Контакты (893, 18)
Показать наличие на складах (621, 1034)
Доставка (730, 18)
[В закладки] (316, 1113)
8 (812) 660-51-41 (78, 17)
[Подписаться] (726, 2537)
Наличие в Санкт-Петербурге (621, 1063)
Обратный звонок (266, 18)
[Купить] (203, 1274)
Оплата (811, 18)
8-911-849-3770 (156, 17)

...

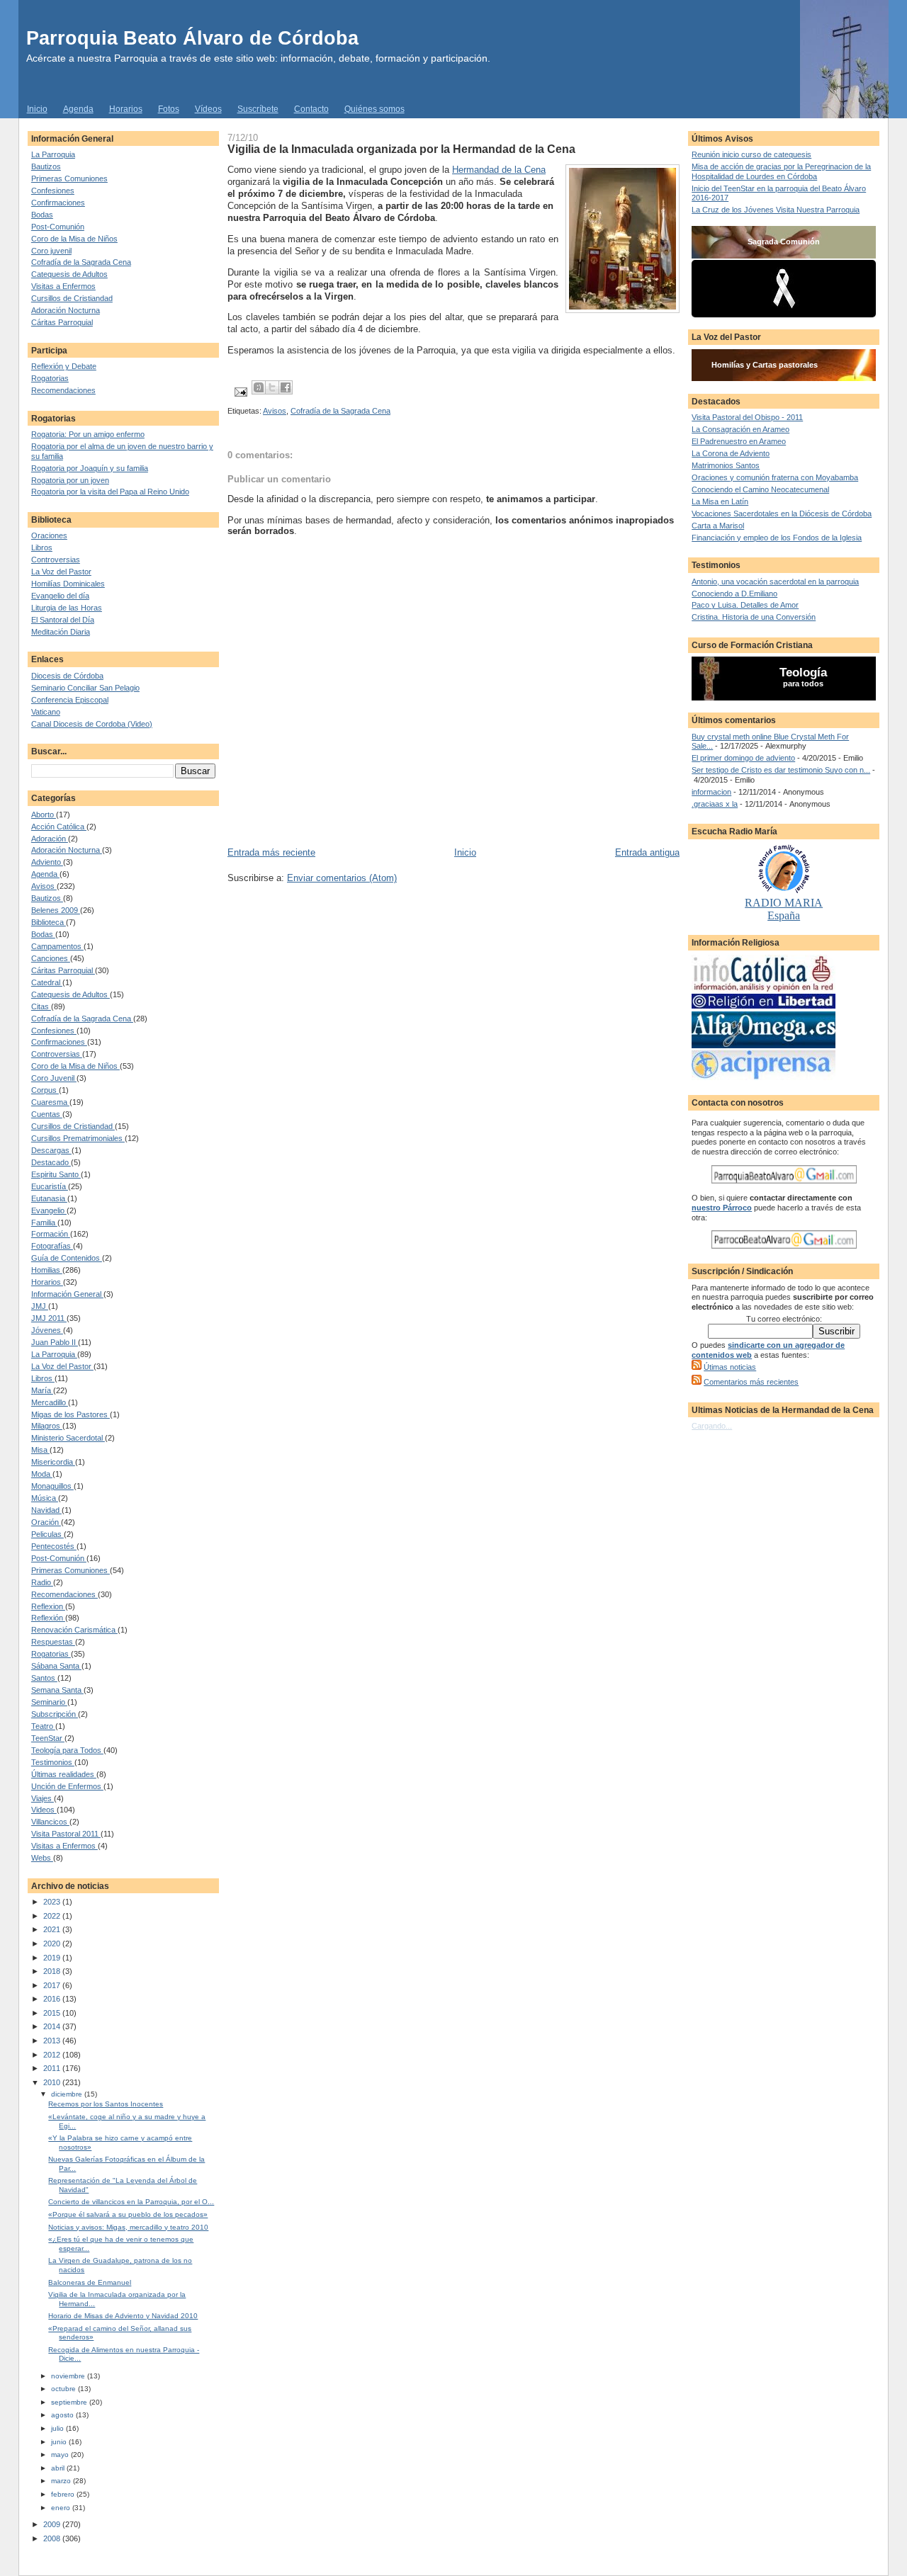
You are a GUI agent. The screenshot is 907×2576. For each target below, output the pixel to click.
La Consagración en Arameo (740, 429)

Task details
Copy the entries above exactly, but only from the line holding "Контакты (893, 18)" through the line holding "8-911-849-3770 (156, 17)", both included.

Solution to the exercise
Контакты (893, 18)
Показать наличие на складах (621, 1034)
Доставка (730, 18)
[В закладки] (316, 1113)
8 (812) 660-51-41 (78, 17)
[Подписаться] (726, 2537)
Наличие в Санкт-Петербурге (621, 1063)
Обратный звонок (266, 18)
[Купить] (203, 1274)
Оплата (811, 18)
8-911-849-3770 (156, 17)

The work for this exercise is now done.